Gabriel felt the tension in his shoulders. “Giving us an ETA?”

Felicia looked at him. “Yes. They’re so excited about meeting me and Carter that they decided to drive straight through. They’re only an hour or so outside of town.” She returned her attention to her husband. “I knew you’d want to mentally prepare for their arrival.”

Gideon’s humor faded. He was on his feet in a second, already moving toward the far end of the deck. About fifteen yards away, he stopped and turned back.

Gabriel recognized the need to bolt. He was feeling it, too. Unfortunately he didn’t have anywhere to go. Although he remembered seeing a couple of hotels in town.

No, he told himself. He wouldn’t leave tonight. But the morning was a whole other matter.

* * *

 

The Boylan family could trace their service roots back to the Civil War. Each generation of Boylan men enlisted. They weren’t officers, they were never famous for their exploits, but they gave to their country and had the medals to show for their courage.

Gideon had wanted to be a soldier from the time he was little, but Gabriel had wanted something else. As a boy he’d dreamed of seeing the world, of visiting great museums and studying other cultures. Gideon had been loud and athletic. Gabriel had preferred reading to playing in the tree-house fort their father had built in one of their many backyards. He’d preferred theater to baseball and debate to football.

The summer he and his brother turned fifteen, his father had taken him for a long hike. When they were alone in the woods, the older Boylan had demanded to know if Gabriel was gay.

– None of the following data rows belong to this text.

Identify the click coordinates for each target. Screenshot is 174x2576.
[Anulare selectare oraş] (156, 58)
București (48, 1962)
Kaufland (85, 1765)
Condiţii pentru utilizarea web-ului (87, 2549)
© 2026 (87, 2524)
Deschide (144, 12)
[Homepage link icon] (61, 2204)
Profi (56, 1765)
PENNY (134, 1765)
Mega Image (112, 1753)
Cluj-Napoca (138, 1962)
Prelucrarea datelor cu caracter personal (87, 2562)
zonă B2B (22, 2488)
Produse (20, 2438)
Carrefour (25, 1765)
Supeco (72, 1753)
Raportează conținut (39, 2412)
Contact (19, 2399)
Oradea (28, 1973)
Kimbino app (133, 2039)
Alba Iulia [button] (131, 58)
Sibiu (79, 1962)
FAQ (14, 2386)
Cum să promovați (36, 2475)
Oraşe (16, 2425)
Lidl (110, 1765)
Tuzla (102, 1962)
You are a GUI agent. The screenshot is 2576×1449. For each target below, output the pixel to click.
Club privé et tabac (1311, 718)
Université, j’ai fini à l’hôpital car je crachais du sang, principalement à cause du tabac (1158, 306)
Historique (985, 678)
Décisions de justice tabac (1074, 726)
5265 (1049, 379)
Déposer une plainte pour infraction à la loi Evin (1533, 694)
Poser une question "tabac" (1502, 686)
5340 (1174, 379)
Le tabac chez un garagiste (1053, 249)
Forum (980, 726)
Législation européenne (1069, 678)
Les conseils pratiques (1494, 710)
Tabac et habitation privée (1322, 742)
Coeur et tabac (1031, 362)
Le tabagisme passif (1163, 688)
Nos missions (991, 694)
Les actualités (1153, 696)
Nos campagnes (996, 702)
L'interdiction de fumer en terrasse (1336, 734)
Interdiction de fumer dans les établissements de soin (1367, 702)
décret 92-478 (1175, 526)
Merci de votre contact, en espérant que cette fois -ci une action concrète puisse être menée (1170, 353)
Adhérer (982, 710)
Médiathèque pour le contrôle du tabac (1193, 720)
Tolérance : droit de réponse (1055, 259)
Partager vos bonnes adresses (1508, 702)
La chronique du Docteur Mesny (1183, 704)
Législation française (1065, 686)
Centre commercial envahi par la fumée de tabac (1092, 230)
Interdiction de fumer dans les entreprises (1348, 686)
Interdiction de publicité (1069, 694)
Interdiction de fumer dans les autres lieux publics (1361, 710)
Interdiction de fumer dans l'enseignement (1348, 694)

Gabriel knew he was different from his brother and his father, but there were other guys like him. Guys who wanted more than hitting a ball. And it had nothing to do with whether or not he liked girls.

He’d said he wasn’t and had known his father didn’t believe him. On the bright side, when Gideon got caught with a cheerleader in the back of the family car, he’d been grounded for a month. When Gabriel had been found with the pastor’s daughter in a very compromising situation, he’d gotten a slap on the back and unexpected praise. So there had been compensations.

But on the whole, it hadn’t been easy being his father’s son. Now, all these years later, as he waited in the cold for his parents to arrive, Gabriel told himself there was no need to head for the hills. Or in this case, the mountains. He might not have his brother’s Special Forces training, but he figured he could make a run at surviving for a few weeks on his own. Not that disappearing that way was an option.

They were all lined up on the porch. Even Webster, who had no idea why the pack was shivering in the cold but happy to be a part of things.

An aging Ford Explorer pulled up in front of the house and parked. Gabriel watched the couple that stepped out.

His first thought was that they were older than he remembered. It had been years and the time showed—more on his father than his mother. His second thought was that his father seemed smaller somehow. Not the imposing figure he’d always been.